Non rispondo alla provocazione, il mio volto sempre serio, il suo si distende. «Voglio trovarlo. Non per me, ma per i miei padroni.»
«Sì, lo troverai nell'Al-»
«Dico sul serio. Lascia parlare me, ora.―tace―I signori Ascot hanno organizzato una squadra di ricerca e sono pronti per il recupero. Io sono stato incaricato a raccogliere informazioni sulla località. Quindi, potresti gentilmente dirmi dov'è successo?»
«No.»
Sbuffo dalla frustrazione. Ma non mi rassegno. «A-»
«È inutile che ci provi. In primis, hai tutto ciò che ti serve per trovare il luogo. Se non ricordo male lo hai aiutato nelle ricerche,―amarezza nella voce―quindi non devo dirti nulla.

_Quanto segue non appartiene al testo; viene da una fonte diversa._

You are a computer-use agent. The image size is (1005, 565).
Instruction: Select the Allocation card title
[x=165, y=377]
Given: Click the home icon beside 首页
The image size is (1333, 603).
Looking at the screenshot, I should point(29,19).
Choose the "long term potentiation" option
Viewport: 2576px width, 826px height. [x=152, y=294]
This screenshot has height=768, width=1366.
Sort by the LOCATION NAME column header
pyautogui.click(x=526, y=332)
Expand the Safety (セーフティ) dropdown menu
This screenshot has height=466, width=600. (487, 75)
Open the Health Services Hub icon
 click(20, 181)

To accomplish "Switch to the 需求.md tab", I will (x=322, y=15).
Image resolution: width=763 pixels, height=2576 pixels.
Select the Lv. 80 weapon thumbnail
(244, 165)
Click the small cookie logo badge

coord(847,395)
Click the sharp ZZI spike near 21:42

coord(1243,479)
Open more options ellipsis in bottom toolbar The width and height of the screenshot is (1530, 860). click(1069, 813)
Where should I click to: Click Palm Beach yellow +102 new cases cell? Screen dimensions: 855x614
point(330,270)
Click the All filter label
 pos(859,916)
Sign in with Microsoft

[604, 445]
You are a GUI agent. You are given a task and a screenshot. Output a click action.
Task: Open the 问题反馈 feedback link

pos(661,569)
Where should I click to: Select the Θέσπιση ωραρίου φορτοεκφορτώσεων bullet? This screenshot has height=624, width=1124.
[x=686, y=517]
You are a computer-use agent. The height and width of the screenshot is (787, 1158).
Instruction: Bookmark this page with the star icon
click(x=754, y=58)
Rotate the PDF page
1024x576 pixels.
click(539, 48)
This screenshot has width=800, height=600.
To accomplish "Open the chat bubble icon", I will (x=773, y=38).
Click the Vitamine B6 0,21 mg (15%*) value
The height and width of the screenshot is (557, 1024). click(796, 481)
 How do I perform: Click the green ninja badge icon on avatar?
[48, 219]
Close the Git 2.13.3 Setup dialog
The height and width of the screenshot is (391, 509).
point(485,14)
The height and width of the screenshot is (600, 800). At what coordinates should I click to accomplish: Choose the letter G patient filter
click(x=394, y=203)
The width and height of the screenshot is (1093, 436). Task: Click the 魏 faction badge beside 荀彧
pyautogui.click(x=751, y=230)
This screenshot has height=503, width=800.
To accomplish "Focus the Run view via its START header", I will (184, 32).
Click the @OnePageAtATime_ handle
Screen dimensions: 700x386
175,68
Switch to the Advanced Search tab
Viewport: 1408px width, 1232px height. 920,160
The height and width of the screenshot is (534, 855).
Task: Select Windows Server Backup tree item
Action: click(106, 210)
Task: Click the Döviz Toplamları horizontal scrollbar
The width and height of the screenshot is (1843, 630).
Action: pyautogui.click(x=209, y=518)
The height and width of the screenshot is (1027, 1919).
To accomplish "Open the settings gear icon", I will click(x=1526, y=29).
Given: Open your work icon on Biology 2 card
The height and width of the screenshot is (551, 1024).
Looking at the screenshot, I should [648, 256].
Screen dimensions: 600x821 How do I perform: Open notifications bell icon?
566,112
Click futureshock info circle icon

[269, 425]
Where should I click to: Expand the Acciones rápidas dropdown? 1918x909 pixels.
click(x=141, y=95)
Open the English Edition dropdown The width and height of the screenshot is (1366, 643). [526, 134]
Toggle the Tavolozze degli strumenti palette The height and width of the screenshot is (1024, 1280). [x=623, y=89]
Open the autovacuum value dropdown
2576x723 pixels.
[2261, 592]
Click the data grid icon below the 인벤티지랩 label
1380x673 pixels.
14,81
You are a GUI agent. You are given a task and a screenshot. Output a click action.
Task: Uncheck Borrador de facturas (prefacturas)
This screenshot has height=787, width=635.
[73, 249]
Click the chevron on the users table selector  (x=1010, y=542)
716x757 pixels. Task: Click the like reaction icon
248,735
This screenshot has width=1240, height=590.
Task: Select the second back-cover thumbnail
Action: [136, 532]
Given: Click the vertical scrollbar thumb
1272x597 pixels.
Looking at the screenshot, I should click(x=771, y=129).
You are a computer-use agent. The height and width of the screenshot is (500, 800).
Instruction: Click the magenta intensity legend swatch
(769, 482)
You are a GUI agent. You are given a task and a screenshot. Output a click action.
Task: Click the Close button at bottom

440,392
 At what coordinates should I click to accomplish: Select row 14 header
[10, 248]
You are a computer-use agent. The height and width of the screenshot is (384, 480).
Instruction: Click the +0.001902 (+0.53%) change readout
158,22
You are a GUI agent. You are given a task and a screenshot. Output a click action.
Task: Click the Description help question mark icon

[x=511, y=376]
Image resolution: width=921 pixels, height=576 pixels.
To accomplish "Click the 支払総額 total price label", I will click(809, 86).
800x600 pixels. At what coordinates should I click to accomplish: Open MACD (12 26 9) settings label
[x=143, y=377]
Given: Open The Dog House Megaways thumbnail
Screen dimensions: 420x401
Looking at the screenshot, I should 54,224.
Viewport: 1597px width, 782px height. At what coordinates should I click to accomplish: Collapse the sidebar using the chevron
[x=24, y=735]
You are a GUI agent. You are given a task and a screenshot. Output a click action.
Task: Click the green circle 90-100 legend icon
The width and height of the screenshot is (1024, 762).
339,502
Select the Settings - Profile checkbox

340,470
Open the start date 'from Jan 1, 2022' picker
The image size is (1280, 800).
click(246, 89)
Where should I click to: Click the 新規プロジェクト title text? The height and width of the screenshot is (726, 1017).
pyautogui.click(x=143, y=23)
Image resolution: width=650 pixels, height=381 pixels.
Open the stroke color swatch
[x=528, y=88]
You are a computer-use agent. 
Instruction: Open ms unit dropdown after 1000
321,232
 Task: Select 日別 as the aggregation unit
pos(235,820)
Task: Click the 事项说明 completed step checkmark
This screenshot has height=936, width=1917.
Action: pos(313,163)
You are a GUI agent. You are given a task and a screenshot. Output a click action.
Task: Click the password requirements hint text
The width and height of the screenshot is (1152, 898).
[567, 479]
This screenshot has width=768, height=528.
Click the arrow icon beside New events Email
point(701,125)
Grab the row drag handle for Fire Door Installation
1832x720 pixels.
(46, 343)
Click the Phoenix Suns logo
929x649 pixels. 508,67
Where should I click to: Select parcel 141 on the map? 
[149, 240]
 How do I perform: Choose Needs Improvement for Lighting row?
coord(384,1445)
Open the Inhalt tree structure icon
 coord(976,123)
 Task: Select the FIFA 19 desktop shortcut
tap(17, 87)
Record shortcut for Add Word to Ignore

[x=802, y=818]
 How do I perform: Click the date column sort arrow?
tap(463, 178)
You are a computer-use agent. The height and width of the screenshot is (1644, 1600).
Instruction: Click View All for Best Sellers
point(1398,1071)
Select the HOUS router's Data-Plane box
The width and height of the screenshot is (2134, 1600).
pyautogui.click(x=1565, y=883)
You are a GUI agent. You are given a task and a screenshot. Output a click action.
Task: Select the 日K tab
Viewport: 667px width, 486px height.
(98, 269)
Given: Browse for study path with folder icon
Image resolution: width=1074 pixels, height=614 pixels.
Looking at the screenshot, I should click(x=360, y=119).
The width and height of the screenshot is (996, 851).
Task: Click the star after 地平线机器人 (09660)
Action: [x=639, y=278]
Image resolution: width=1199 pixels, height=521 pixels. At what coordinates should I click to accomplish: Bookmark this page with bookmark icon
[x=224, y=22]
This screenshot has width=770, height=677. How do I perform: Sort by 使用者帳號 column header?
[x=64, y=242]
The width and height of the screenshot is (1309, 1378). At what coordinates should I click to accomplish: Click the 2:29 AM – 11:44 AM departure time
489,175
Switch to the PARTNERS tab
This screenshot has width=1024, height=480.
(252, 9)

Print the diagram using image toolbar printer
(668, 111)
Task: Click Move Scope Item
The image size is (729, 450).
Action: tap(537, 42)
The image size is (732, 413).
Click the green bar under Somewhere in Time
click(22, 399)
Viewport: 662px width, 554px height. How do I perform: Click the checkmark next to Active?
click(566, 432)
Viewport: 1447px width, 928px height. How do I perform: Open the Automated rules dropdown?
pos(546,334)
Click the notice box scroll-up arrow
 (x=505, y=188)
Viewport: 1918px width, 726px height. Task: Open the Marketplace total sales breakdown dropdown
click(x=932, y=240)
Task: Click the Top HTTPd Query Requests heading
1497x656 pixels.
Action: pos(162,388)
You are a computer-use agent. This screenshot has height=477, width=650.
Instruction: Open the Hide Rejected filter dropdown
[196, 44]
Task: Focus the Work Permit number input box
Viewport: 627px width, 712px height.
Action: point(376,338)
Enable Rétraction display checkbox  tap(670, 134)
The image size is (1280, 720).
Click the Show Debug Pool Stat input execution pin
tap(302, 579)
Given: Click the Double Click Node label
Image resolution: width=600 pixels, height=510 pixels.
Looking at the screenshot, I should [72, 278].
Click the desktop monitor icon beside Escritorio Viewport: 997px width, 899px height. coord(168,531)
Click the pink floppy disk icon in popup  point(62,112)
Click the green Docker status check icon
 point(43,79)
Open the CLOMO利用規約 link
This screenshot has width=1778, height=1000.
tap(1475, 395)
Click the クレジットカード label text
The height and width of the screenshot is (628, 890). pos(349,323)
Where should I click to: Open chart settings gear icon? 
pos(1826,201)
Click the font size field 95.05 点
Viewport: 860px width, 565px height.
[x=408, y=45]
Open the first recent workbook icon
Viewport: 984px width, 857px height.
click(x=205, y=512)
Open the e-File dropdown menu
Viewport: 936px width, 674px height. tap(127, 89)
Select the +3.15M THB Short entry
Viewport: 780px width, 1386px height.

Ma poi...―prende in pugno le coperte―se tu E GLI ASCOT―urla al muro―VOLETE UN ALTRO CADAVERE IN FAMIGLIA, FATELO DA VOI.―uno sguardo maligno e tagliente torna da me―Ora. ANDATEVENE!»
«Her-»
«VIA! SPARITE!» Strappa gli aghi sul braccio e i cavi, le coperte macchiate, sangue ovunque, sparso sulle piastrelle ora da orme umane instabili. Getta a terra le bende, rivelando le cicatrici bianche o rosse. Si avvicina verso di me. Provo a fermarlo, ma le unghie mi spingono via, spostandomi e aprendo la porta. Un'infermiera vede subito il paziente. Ma quest'ultimo riesce a incrociare lo sguardo con quello dei signori Ascot. Merda.

«Credevate non lo avessi capito?! Bastardi, lasciatemi in pace!»

La dottoressa interviene subito, abituata a queste ricadute, ma sempre spaventata. Aiuta il paziente a tornare nella sua stanza, chiedendo aiuto alle altre colleghe nei dintorni. Tranquillizzato e accompagnato dalle altre addette, la donna ci chiama subito. «Le condizioni del paziente erano stabili fino a stamattina. Avete sconvolto non solo fisicamente ma anche mentalmente il ragazzo. Avete-»
«Lui ci ha aggrediti senza motivo!» si giustifica il padrone. E ha ragione, non lo avevamo provocato.
«Non mentite! Avete visto che si è anche rimosso gli aghi e le bende? Ebbene, gli hanno procurato dei grossi danni. E questo per colpa vostra. Perciò non potrete più visitarlo e tanto meno accedere allo stabile. Vi prego di andarvene.» Ci segue fino all'uscita, due paia di occhiate che mi ledono da dietro e dalla mia sinistra. Merda.